Audio AI Tools
Free audio AI tools for sound design, music composition, and voice synthesis, helping creatives produce unique audio experiences effortlessly.
UniMuMo can generate outputs across text, music, and motion. It achieves this by aligning unpaired music and motion data based on rhythmic patterns.
AudioEditor can edit audio by adding, deleting, and replacing segments while keeping unedited parts intact. It uses a pretrained diffusion model with methods like Null-text Inversion and EOT-suppression to ensure high-quality results.
STA-V2A can generate high-quality audio from videos by extracting important features and using text for guidance. It uses a Latent Diffusion Model for audio creation and a new metric called Audio-Audio Align to measure how well the audio matches the video timing.
UniTalker can create 3D face animations from speech input! It works better than other tools, making fewer mistakes in lip movements and performing well even with new data it hasn’t seen before.
MusiConGen can generate music tracks with precise control over rhythm and chords. It allows users to define musical features through symbolic chord sequences, BPM, and text prompts.
Stable Audio Open can generate up to 47 seconds of stereo audio at 44.1kHz from text prompts. It uses a transformer-based diffusion model for high-quality sound, making it useful for artists and researchers.
PicoAudio is a temporal controlled audio generation framework. The model is able to generate audio with precise timestamp and occurrence frequency control.
FoleyCrafter can generate high-quality sound effects for videos! Results aim to be semantically relevant and temporally synchronized with a video. It also supports text prompts to better control the video-to-audio generation.
Images that Sound can generate spectrograms that look like natural images and produce matching audio when played. It uses pre-trained diffusion models to create these spectrograms based on specific audio and visual prompts.
SVA can generate sound effects and background music for videos based on a single key frame and a text prompt.
SongComposer can generate both lyrics and melodies using symbolic song representations. It aligns lyrics and melodies precisely and outperforms advanced models like GPT-4 in creating songs.
SCG can be used by musicians to compose and improvise new piano pieces. It allows musicians to guide music generation by using rules like following a simple I-V chord progression in C major. Pretty cool.
AudioEditing are two methods for editing audio. The first technique allows for text-based editing, while the second is an approach for discovering semantically meaningful editing directions without supervision.

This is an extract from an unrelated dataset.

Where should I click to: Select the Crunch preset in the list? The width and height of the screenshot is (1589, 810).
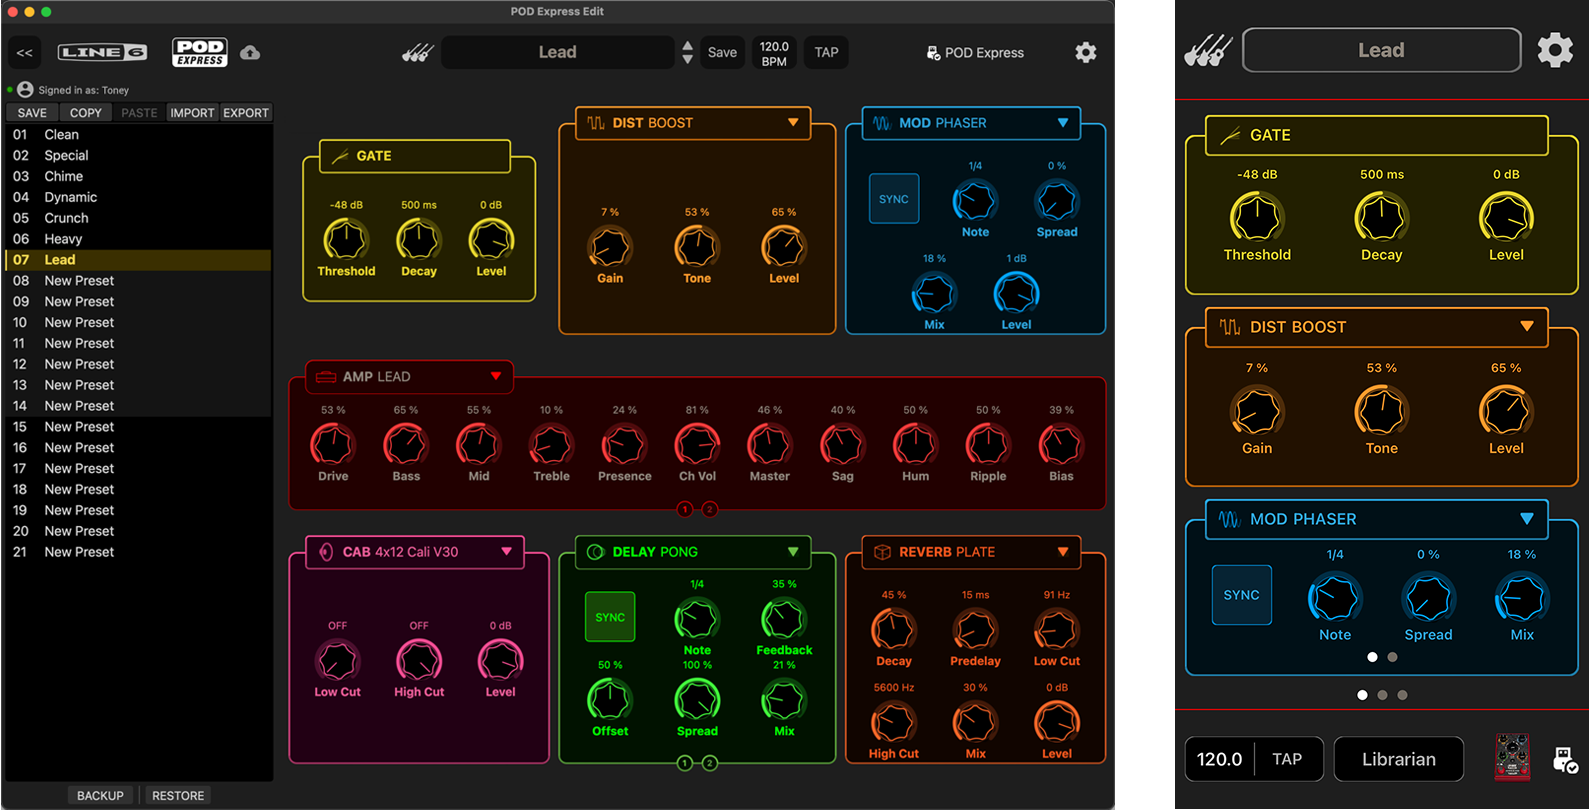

Auffusion is a Text-to-Audio system that is able to generate audio from natural language prompts. The model is able to control various aspects of the audio, such as acoustic environment, material, pitch, and temporal order. It can also generate audio based on labels or be combined with an LLM model to generate descriptive audio prompts.
AudioLDM 2 can generate high-quality audio in different forms, like text-to-audio and image-to-audio. It uses a smart training method to achieve top performance on important tests.
AudioSep can separate audio events and musical instruments while enhancing speech using natural language queries. It performs well in open-domain audio source separation, significantly surpassing previous models.
LP-MusicCaps can generate high-quality music captions using large language models (LLMs).
WavJourney is a system that uses large language models to generate audio content with storylines encompassing speech, music, and sound effects guided from text instructions. The demo results, while not perfect, sound great.
CoMoSpeech can synthesize speech and singing voices in one step with high audio quality. It runs over 150 times faster than real-time on a single NVIDIA A100 GPU, making it practical for text-to-speech and singing applications.
Msanii can create high-quality music tracks up to 190 seconds long at a sample rate of 44.1 kHz. It uses a diffusion-based method to combine mel spectrograms and neural vocoders, allowing for audio-to-audio style transfer and smooth transitions between audio samples.